Tech and Media Labs
This site uses cookies to improve the user experience.


Java Callable

Jakob Jenkov
Last update: 2018-10-27

The Java Callable interface, java.util.concurrent.Callable, represents an asynchronous task which can be executed by a separate thread. For instance, it is possible to submit a Callable object to a Java ExecutorService which will then execute it asynchronously.

Java Callable Interface Definition

The Java Callable interface is quite simple. It contains a single method named call(). Here is how the Callable interface looks (approximately):

public interface Callable<V> {

    V call() throws Exception;

}

The call() method is called in order to execute the asynchronous task. The call() method can return a result. If the task is executed asynchronously, the result is typically propagated back to the creator of the task via a Java Future. This is the case when a Callable is submitted to an ExecutorService for concurrent execution.

The call() method can also thrown an Exception in case the task fails during execution.

Implementing Callable

Here is a simple example of implementing the Java Callable interface:

public class MyCallable implements Callable<String> {

    @Override
    public String call() throws Exception {
        return String.valueOf(System.currentTimeMillis());
    }
}

This implementation is very simple. It has the generic type set to a Java String. The result of that is that the call() method will return a String. The call() implementation just returns a String representation of the current time in milliseconds. In a real application the task would probably be a more complex, or larger, set of operations.

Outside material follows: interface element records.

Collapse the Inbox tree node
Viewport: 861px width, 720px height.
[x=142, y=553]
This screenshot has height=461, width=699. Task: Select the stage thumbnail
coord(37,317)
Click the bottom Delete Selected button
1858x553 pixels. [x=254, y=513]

Quite often, IO operations like reading from or writing to disk or network, are good candidates for tasks that can be executed concurrently. IO operations often have long waiting times in between reading and writing blocks of data. By executing such tasks in a separate thread, you avoid blocking your main application thread unnecessarily.

Callable vs. Runnable

The Java Callable interface is similar to the Java Runnable interface, in that both of them represents a task that is intended to be executed concurrently by a separate thread.

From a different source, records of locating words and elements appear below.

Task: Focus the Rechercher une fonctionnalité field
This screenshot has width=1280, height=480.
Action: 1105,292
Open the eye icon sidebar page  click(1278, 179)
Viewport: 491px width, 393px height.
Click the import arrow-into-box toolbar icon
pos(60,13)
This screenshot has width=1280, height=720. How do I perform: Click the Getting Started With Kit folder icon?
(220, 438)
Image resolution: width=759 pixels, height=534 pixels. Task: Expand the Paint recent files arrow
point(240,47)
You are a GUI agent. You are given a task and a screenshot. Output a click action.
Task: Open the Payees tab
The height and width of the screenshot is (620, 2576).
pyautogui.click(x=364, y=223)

A Java Callable is different from a Runnable in that the Runnable interface's run() method does not return a value, and it cannot throw checked exceptions (only RuntimeExceptions).

Additionally, a Runnable was originally designed for long running concurrent execution, e.g. running a network server concurrently, or watching a directory for new files. The Callable interface is more designed for one-off tasks that return a single result.